WHAT YOU WILL DO ▸ Each line that includes the word "target" should be copied from the records.

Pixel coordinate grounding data
======

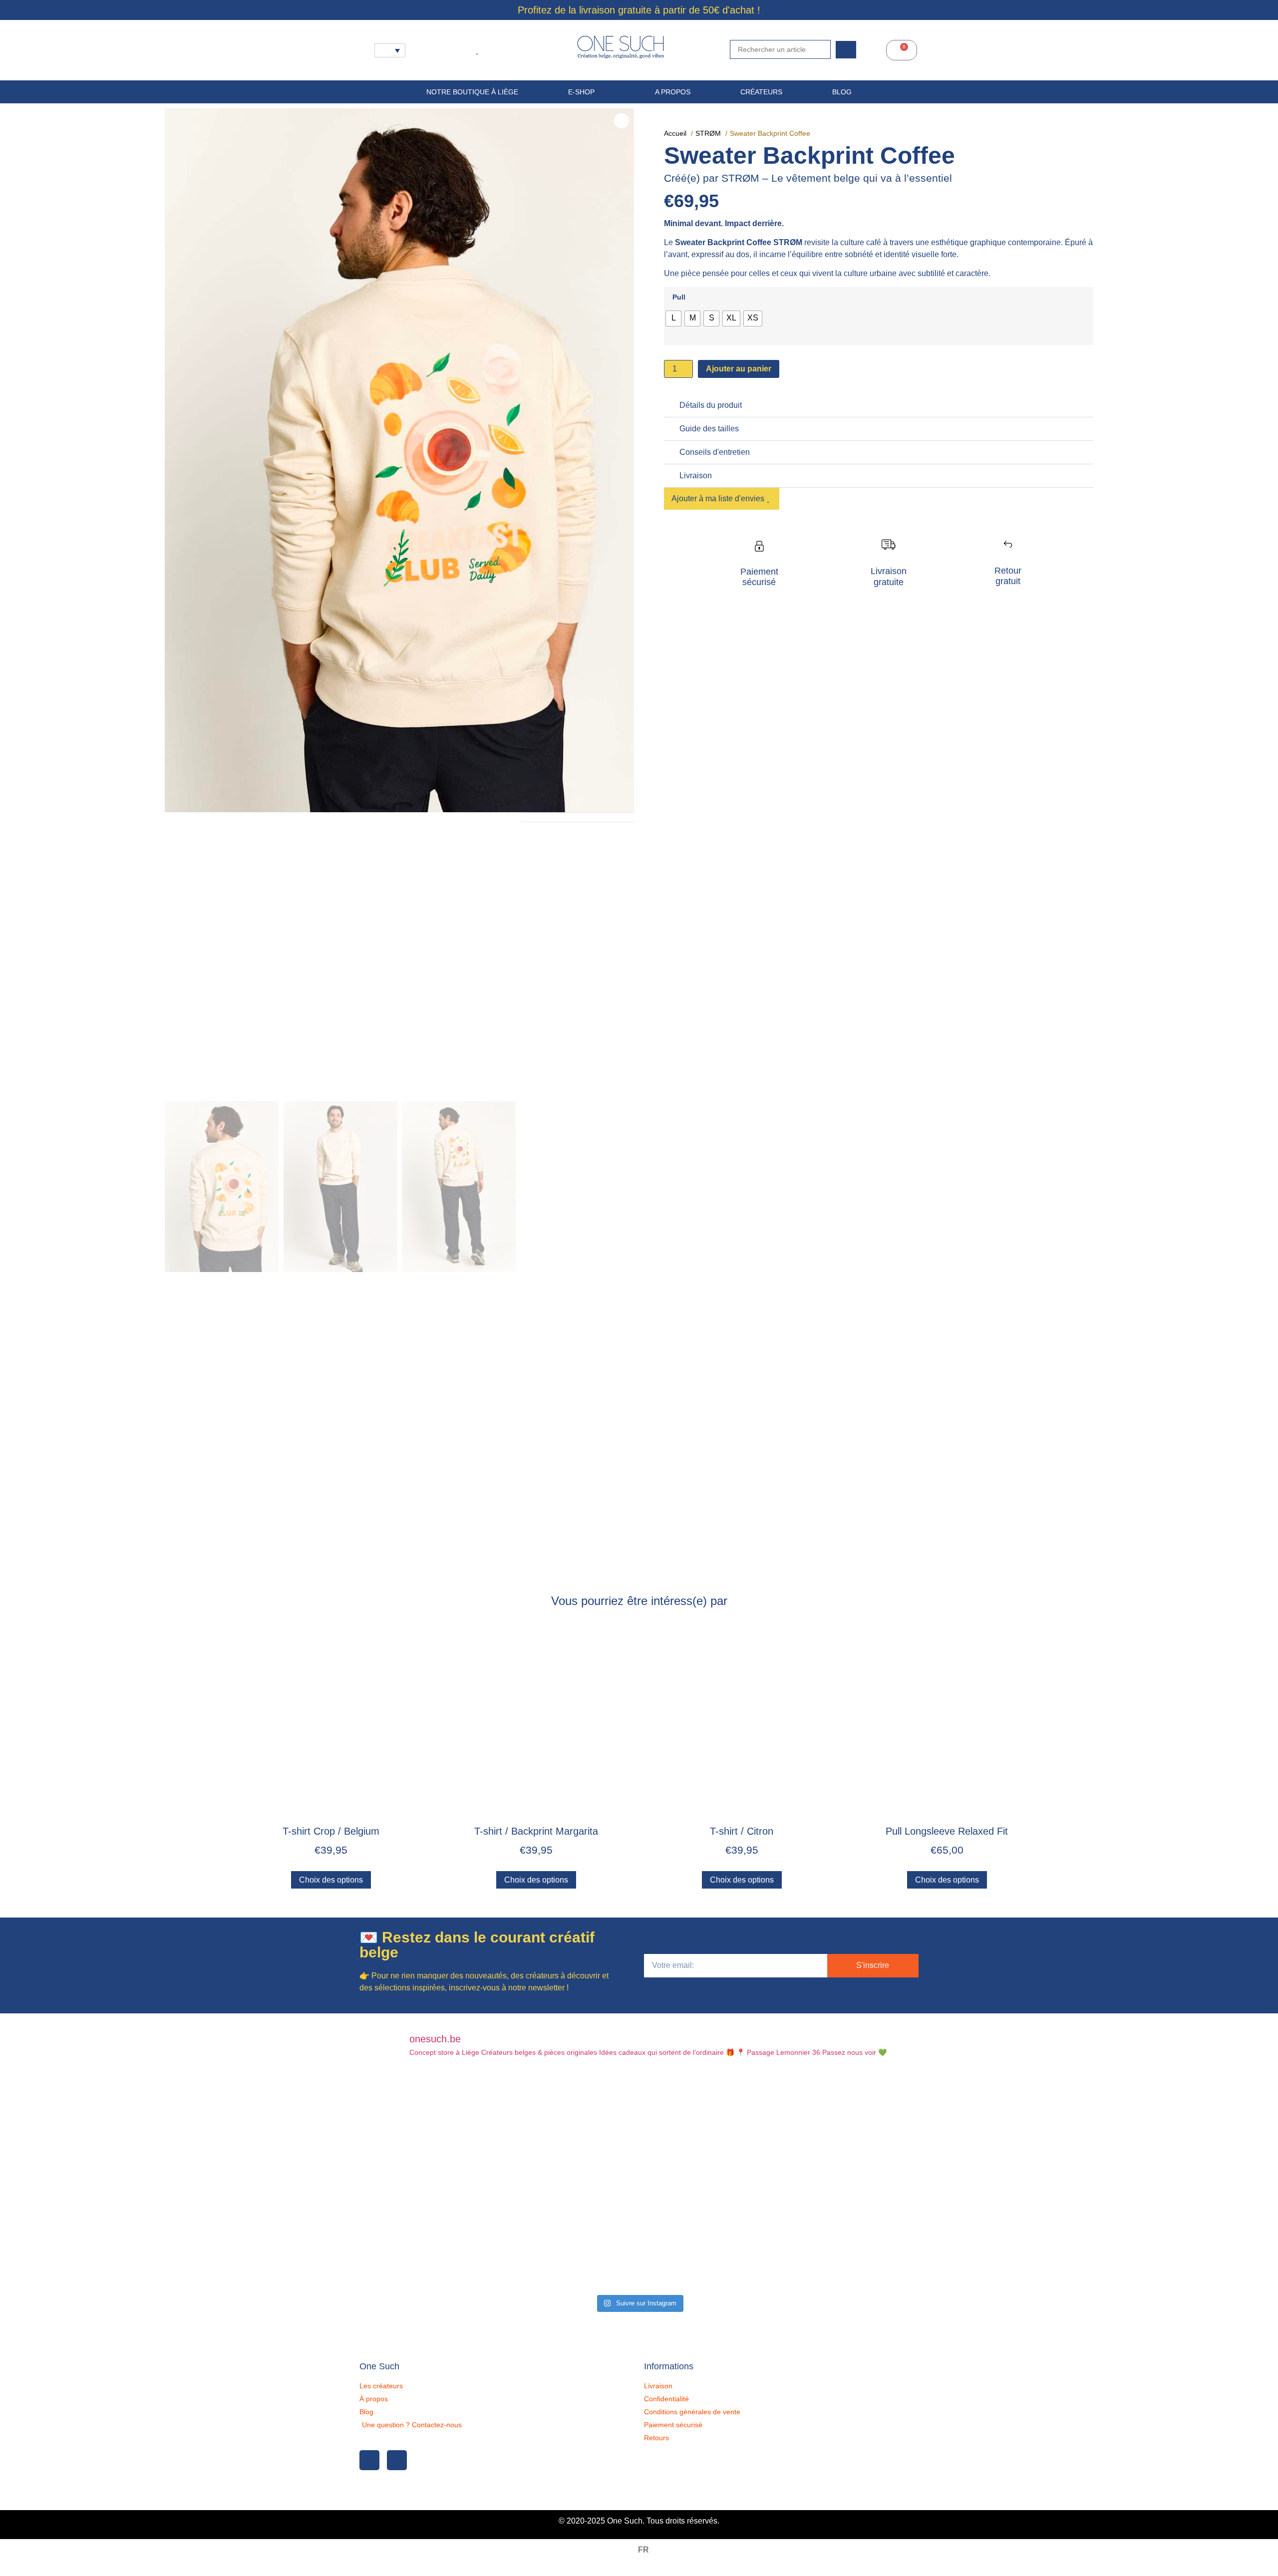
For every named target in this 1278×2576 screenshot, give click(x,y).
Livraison (695, 475)
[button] (878, 405)
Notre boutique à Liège (472, 92)
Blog (842, 92)
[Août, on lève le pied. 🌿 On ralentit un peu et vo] (639, 2127)
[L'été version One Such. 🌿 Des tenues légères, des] (827, 2127)
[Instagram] (397, 2460)
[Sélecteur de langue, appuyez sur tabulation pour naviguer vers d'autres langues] (389, 50)
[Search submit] (846, 49)
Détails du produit (710, 405)
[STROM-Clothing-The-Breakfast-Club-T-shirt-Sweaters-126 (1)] (399, 460)
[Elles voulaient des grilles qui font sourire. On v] (639, 2235)
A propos (672, 92)
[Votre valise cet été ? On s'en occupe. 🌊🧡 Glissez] (451, 2235)
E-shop (581, 92)
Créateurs (761, 92)
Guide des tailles (709, 428)
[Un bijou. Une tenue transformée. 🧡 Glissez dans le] (827, 2235)
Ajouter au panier (738, 368)
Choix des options (331, 1880)
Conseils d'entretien (714, 452)
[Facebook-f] (369, 2460)
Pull (678, 297)
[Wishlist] (479, 50)
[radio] (673, 318)
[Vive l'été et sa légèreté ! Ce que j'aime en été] (451, 2127)
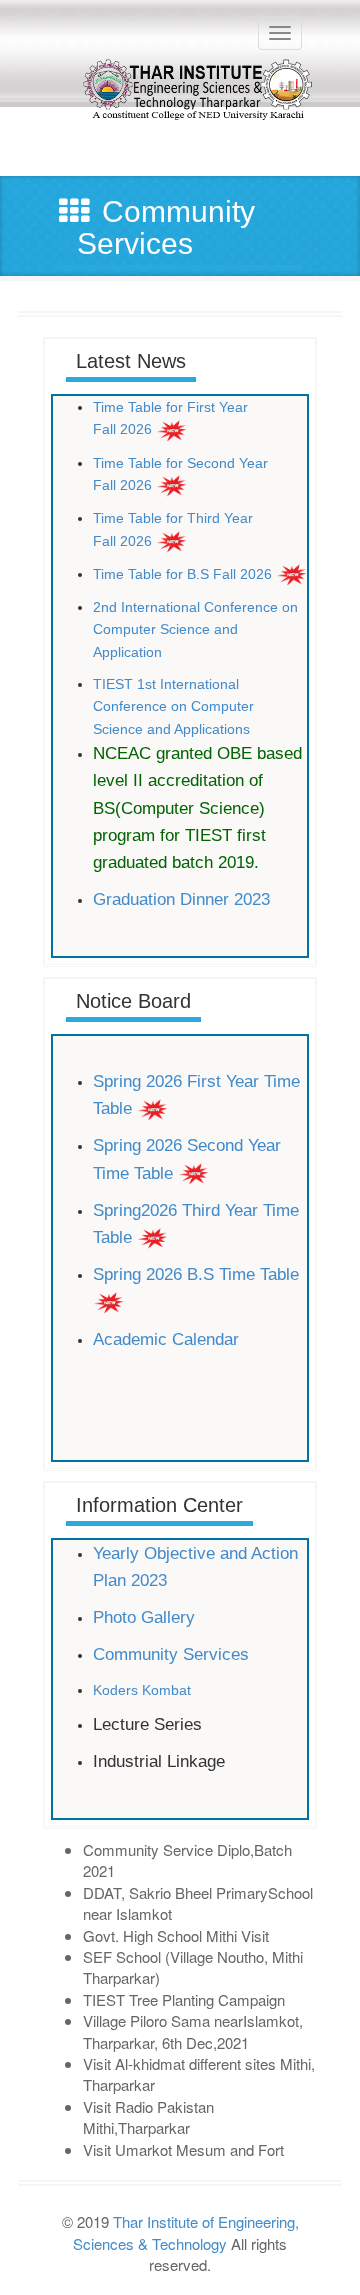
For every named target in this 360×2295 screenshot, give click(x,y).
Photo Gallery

======

ANSWER FOR THE TASK ▸
For every named target in this 1278×2576 screenshot, give click(x,y).
For every named target in this 360×2295 screenshot, give click(x,y).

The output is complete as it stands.